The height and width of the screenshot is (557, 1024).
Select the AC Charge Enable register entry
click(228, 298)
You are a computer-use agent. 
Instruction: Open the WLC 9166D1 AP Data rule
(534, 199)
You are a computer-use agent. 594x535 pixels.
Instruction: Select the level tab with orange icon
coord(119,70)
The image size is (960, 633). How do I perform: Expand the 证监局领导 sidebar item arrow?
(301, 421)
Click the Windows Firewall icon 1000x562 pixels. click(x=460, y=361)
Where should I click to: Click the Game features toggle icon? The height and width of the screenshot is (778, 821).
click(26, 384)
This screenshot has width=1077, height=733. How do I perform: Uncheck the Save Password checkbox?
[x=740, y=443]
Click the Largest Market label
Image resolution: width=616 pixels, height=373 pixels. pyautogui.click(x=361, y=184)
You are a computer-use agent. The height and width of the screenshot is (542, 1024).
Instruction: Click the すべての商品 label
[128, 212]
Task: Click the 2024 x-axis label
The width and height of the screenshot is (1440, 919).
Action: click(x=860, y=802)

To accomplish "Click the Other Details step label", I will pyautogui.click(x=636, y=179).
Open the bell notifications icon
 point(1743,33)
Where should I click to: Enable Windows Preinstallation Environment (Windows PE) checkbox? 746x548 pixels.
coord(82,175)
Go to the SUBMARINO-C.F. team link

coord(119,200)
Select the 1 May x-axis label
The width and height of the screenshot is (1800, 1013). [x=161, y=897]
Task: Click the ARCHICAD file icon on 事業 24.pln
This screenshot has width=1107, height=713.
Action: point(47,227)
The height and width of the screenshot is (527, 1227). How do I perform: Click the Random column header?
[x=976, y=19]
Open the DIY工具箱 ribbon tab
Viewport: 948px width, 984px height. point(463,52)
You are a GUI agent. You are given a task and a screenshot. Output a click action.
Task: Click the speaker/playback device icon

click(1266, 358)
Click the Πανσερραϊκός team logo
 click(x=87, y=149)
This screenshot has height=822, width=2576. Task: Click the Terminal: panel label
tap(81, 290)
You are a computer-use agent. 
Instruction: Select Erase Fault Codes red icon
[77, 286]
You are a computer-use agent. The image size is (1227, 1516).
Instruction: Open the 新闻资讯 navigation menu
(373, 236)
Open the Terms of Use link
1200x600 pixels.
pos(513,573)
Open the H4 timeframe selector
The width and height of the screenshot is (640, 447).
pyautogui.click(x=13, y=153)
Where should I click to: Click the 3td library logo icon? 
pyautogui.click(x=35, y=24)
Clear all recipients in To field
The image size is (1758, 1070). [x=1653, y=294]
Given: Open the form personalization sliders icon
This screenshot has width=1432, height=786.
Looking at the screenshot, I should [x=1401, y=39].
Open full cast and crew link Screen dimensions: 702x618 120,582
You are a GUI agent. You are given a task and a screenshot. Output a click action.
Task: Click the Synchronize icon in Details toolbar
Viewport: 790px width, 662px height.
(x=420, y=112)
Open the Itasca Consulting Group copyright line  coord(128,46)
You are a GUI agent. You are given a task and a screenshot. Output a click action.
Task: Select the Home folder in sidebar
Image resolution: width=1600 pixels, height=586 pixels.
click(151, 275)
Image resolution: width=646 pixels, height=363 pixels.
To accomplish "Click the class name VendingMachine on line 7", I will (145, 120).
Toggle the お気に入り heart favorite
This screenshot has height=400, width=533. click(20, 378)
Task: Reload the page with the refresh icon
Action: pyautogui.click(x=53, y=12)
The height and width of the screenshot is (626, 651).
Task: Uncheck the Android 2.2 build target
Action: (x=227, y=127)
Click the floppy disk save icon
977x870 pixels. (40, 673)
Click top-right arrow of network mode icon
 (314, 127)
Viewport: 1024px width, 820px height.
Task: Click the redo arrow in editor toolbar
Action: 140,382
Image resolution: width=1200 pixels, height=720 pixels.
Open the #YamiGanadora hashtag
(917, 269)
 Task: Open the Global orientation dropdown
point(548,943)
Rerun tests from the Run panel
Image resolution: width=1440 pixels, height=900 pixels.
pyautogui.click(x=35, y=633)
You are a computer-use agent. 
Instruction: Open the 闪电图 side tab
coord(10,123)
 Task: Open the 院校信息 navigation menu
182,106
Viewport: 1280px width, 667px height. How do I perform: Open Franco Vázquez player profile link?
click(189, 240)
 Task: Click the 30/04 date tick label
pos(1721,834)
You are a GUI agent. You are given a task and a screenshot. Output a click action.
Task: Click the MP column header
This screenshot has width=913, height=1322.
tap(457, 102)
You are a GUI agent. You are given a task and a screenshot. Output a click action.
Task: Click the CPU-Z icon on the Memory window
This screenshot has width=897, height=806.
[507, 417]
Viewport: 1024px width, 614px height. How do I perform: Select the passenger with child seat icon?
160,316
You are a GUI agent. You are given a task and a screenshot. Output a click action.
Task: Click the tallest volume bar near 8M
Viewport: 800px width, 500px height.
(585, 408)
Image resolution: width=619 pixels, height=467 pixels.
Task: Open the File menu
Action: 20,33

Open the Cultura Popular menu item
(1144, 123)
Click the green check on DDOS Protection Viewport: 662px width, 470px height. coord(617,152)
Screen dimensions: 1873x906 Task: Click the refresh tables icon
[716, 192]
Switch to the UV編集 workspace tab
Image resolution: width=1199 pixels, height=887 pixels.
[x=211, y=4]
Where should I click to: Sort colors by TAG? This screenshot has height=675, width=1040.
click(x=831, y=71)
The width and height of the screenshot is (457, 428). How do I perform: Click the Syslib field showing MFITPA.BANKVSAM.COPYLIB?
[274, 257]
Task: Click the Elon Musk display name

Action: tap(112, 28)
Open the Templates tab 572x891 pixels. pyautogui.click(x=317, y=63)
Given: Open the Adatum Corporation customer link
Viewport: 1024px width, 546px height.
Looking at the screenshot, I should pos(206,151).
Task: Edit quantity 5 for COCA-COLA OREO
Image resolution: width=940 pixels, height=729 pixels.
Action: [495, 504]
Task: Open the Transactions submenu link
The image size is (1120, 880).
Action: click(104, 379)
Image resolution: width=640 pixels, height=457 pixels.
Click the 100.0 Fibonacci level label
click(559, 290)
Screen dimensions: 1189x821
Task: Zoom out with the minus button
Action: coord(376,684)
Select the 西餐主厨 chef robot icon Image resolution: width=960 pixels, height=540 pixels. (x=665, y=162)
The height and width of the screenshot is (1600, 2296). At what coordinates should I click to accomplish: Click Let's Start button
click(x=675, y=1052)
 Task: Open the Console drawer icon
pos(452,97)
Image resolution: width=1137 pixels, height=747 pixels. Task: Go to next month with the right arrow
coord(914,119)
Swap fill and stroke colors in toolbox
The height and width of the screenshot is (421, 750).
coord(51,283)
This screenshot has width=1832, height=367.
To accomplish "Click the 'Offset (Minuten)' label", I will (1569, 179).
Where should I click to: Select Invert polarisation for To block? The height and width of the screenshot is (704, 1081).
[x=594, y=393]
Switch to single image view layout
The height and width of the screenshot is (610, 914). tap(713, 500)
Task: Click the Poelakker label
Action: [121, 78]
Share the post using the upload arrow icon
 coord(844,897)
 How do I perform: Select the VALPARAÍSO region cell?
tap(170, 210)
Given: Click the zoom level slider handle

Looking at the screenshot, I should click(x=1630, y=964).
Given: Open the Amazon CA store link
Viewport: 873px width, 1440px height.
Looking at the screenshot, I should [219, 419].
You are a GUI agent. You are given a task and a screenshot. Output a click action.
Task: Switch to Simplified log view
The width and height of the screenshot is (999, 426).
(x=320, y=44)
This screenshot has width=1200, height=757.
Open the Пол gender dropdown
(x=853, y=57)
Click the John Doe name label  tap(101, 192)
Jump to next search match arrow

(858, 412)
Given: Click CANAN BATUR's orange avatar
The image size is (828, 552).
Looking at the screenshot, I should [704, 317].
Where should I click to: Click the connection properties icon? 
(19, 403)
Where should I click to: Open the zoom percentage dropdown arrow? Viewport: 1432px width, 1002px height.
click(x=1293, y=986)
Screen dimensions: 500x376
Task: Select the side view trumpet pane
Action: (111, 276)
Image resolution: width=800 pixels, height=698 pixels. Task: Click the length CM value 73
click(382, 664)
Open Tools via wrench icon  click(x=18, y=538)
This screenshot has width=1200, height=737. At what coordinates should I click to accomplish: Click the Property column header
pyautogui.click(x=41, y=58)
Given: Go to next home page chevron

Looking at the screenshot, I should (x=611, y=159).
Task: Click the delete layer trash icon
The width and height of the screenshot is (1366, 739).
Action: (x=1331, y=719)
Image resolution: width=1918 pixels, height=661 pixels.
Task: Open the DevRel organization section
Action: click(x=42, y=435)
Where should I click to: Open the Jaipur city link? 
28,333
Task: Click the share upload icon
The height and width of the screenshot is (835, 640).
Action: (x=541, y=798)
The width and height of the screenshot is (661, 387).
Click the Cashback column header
++++++++
> Task requirements:
Could you copy every line from the records that has "Details" in it?

> Response below:
To accomplish "Click the Other Details step label", I will pyautogui.click(x=636, y=179).
Task: Click the Synchronize icon in Details toolbar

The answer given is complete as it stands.